Another article about Nicole Kelly from the Des Moines Register newspaper: http://www.desmoinesregister.com/article/20130615/NEWS/306160055/Miss-Iowa-says-disability-doesn-t-define-her

Sometime around the end of elementary school or the beginning of middle school, she can’t remember when, Keokuk native Nicole Kelly decided she didn’t need her left arm. It was a prosthetic. She was born without a forearm and hand. She wore cosmetic appendages as a girl, but as she grew older, Kelly just felt more comfortable without the device.

“I felt like I could get along fine without it,” she said. “I didn’t need it. I could do anything I wanted to do just the way I was.”

The 23-year-old has gone a long way to prove that. She’s the reigning Miss Iowa, a crown she won last weekend in just her second beauty pageant.

The first? February this year, when she won Miss Metro, the contest that qualified her for the Miss Iowa competition.

So, for those keeping score at home, she’s 2-for-2 in pageants. Looming next: the biggest one in the land, Miss America, in Atlantic City, N.J., this September.

Intimidated? Nervous? Not this kid from Keokuk, said her mother, Pam Kelly. “She doesn’t know the meaning of the words ‘no’ or ‘can’t,’ ” Pam Kelly said. “She sets her mind to something and she does it.”

Nicole Kelly has tried a little bit of everything, from baseball to theater. “If somebody said I couldn’t do it, I did it,” she said.

Nobody ever told Kelly, a striking, slender blonde with blue eyes, that she couldn’t win a beauty contest. She just never could fit it into her schedule.

She finished work with a Chicago theater company this winter, where she wrangled the child stars of a production. The Miss Metro contest came at the right time.

For Iowans, Kelly has one glaring blot on her Miss Iowa resume. She is a graduate of the University of Nebraska-Lincoln, which does not disqualify her from representing her native state, but might raise the eyebrows of Hawkeye and Cyclone fans dotting the landscape.

At Nebraska, Kelly earned a degree in theater arts, with a focus on production. “I’ve always been interested in a behind-the-scenes role,” she said.

Now, she’s taking a very upfront and on-stage role. Since taking the Miss Iowa crown, she’s been beset by national and international media requests, from CNN and “The View” to Chile and South Korea, said Miss Iowa marketing director Rachael Vopatek.

Kelly has declined all requests but those from Iowa news outlets. Her strategy: Any other Miss Iowa would get some attention from the state’s media, but likely not the outside attention. So she decided to politely decline to enter the media mash — until September and it becomes a requirement.
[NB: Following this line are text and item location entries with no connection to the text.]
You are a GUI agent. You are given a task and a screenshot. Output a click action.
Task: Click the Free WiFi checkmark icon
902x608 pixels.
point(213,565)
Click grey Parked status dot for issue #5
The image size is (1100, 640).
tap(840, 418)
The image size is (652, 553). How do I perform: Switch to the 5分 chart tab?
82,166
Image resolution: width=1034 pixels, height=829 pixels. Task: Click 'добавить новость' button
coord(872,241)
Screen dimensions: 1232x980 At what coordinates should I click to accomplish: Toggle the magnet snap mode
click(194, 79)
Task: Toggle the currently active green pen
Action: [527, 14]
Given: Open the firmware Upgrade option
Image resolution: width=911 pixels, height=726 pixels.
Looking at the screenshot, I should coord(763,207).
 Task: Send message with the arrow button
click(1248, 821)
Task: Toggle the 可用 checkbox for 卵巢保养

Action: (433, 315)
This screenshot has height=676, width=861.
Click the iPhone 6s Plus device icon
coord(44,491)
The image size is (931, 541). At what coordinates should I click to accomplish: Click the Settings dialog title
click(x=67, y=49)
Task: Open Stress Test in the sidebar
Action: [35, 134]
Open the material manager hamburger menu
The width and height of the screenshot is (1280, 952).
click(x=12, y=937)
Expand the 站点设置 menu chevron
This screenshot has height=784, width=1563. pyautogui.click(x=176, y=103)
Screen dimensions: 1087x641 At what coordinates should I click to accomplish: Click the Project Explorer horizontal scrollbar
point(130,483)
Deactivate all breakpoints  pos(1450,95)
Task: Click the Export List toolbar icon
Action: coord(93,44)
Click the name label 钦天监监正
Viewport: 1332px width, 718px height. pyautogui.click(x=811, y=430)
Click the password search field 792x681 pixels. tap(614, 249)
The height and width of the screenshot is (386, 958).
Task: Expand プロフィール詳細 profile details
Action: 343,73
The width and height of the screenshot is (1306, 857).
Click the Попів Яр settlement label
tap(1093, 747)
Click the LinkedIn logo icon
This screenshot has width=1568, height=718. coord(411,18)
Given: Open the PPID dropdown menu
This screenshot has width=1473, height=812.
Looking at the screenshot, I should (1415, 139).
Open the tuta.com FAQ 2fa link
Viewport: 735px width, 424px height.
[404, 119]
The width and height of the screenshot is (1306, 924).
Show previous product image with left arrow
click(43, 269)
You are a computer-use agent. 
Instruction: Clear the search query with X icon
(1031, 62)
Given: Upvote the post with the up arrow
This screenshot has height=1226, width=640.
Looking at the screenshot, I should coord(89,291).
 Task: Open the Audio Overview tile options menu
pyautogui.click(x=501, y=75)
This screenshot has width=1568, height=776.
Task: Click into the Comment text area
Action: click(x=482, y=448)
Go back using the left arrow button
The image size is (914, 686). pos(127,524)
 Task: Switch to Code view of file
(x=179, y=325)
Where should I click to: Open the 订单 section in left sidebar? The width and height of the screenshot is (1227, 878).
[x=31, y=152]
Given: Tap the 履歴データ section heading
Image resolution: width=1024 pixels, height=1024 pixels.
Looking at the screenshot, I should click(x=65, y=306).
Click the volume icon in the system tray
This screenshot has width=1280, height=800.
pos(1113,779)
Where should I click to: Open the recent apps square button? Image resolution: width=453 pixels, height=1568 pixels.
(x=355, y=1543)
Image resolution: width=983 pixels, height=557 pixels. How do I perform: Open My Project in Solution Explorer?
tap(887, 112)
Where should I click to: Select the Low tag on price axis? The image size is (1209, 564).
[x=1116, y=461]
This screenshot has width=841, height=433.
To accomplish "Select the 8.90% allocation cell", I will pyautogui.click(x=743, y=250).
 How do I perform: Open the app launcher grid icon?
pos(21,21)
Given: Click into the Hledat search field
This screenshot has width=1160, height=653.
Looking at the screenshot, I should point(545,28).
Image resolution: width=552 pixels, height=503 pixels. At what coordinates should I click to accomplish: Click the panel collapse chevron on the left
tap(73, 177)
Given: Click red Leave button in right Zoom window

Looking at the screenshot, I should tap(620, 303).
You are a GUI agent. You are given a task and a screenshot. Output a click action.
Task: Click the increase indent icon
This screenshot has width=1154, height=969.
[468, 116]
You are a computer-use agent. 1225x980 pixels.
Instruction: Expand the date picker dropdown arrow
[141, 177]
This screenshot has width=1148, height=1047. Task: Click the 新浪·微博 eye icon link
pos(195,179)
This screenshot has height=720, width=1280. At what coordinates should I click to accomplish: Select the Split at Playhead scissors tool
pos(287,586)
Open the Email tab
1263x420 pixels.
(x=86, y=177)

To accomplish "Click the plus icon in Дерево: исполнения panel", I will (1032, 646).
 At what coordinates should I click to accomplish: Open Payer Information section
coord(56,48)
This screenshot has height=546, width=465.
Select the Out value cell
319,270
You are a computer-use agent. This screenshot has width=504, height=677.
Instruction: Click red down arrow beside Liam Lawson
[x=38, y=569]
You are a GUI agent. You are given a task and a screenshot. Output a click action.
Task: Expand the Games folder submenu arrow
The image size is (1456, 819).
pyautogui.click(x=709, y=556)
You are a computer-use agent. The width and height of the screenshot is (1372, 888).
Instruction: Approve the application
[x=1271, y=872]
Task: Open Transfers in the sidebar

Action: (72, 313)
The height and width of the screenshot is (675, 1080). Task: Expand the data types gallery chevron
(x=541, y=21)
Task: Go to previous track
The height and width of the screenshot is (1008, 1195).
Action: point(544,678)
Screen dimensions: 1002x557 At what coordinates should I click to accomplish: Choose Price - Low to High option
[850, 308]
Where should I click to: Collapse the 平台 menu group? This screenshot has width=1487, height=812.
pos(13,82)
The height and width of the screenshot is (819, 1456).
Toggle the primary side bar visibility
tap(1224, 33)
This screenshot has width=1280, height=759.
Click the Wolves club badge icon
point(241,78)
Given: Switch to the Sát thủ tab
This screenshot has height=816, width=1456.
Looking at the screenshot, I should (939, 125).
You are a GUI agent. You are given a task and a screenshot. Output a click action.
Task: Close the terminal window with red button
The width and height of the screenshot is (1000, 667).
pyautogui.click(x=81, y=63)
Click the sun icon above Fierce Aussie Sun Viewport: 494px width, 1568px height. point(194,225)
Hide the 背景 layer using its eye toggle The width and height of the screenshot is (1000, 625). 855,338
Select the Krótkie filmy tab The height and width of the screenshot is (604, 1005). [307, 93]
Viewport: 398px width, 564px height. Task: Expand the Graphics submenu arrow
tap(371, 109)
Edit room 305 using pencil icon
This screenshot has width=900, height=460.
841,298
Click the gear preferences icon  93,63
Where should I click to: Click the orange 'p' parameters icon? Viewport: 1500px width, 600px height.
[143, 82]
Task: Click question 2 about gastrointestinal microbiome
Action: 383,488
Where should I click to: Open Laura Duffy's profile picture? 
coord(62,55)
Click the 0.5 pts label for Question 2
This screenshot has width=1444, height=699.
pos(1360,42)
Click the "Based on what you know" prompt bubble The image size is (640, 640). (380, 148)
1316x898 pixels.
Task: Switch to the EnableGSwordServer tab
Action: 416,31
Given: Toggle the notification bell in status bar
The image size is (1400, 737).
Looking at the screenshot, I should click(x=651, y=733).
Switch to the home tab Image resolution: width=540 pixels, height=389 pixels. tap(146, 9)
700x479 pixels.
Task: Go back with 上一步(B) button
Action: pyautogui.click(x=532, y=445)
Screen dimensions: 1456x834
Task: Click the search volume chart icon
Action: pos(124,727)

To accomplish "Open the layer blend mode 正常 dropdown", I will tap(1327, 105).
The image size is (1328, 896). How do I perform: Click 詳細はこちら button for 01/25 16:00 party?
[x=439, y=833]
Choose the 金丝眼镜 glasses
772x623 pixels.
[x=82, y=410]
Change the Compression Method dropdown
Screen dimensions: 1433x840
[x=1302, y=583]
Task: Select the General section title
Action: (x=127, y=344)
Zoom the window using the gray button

“One of the reasons I’m doing this is to prove that people with disabilities are just like everybody else, and they can accomplish things just like everybody else,” she said. “I’m going to be just like any other Miss Iowa and do the best I can to represent our great state.”

Kelly has big high heels to fill. The 2012 Miss Iowa, Mariah Cary of Burlington, was fourth runner-up in last year’s competition.

Kelly was heading to Kansas City, Mo., last week to meet with a vocal coach and pick a song to sing in the competition.

While in Kansas City, she met with 2000 Miss Iowa Theresa Uchytil-Etler, who is without a left hand. For Kelly, it was meeting an early childhood hero.

“I remember I was at a friend’s birthday party, and we stopped to watch ‘Miss America,’ which is something we would normally not do at a party,” Kelly recalled. “There was somebody on there that looked like me. It was very inspiring.”

Interviewed afterward by phone, Uchytil-Etler described Kelly as “a very bright, talented, smart and beautiful young woman.” She also praised Kelly’s chosen platform: overcoming disabilities. “I’m thrilled that my legacy has inspired her and other individuals to go on and do great things with their lives,” Uchytil-Etler said.

Their conversation last week focused on ability, not disability, Uchytil-Etler said. “We both might not have a left hand,” she said, but “we’ve both focused on what we can do.”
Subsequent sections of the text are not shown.